§ OBJECTIVE
Which entries run from the line with "You are a computer-use agent. The height" through the line with "click(x=174, y=270)"? Copy that span line for line, both ends included, and output nothing else.

--- BEGIN ---

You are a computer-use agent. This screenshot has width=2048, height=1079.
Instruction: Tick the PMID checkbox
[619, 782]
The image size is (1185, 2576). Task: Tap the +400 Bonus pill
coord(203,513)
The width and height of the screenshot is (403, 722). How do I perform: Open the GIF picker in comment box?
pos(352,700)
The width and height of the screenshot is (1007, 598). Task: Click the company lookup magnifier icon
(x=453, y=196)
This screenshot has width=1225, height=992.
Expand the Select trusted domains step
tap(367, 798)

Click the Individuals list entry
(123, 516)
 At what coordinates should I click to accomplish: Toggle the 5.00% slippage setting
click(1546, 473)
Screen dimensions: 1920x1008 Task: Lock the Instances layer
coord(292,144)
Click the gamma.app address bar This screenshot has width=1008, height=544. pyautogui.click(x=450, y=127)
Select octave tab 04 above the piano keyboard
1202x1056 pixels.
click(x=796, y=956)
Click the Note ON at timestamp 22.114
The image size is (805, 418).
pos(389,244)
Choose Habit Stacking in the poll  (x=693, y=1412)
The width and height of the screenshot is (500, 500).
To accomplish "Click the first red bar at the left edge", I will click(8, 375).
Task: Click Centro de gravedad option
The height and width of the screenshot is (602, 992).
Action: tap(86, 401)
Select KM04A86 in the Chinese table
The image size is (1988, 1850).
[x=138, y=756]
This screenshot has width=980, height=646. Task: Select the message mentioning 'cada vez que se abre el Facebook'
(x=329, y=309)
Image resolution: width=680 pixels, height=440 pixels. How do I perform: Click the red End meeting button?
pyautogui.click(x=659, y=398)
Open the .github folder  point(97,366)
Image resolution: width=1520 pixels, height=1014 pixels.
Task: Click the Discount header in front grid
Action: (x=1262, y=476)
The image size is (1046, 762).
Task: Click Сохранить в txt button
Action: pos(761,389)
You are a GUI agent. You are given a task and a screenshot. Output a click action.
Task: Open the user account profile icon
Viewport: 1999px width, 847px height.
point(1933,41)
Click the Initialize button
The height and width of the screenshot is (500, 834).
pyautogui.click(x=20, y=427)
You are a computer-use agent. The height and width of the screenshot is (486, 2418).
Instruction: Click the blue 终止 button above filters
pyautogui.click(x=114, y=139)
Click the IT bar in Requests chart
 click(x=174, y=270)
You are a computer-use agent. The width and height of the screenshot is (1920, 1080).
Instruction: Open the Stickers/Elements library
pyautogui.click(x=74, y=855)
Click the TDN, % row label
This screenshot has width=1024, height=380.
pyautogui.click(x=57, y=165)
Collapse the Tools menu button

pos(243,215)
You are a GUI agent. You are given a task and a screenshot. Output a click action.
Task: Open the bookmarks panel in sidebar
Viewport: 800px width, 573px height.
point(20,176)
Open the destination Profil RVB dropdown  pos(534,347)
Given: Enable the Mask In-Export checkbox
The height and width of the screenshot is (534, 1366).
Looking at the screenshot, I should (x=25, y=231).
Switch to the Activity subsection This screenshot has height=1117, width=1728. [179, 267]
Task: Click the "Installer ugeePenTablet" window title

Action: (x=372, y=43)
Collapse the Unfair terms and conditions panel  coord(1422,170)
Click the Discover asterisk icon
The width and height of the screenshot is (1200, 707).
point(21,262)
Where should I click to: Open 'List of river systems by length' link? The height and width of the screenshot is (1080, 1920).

--- END ---

§ RESPONSE
You are a computer-use agent. The height and width of the screenshot is (486, 2418).
Instruction: Click the blue 终止 button above filters
pyautogui.click(x=114, y=139)
Click the IT bar in Requests chart
 click(x=174, y=270)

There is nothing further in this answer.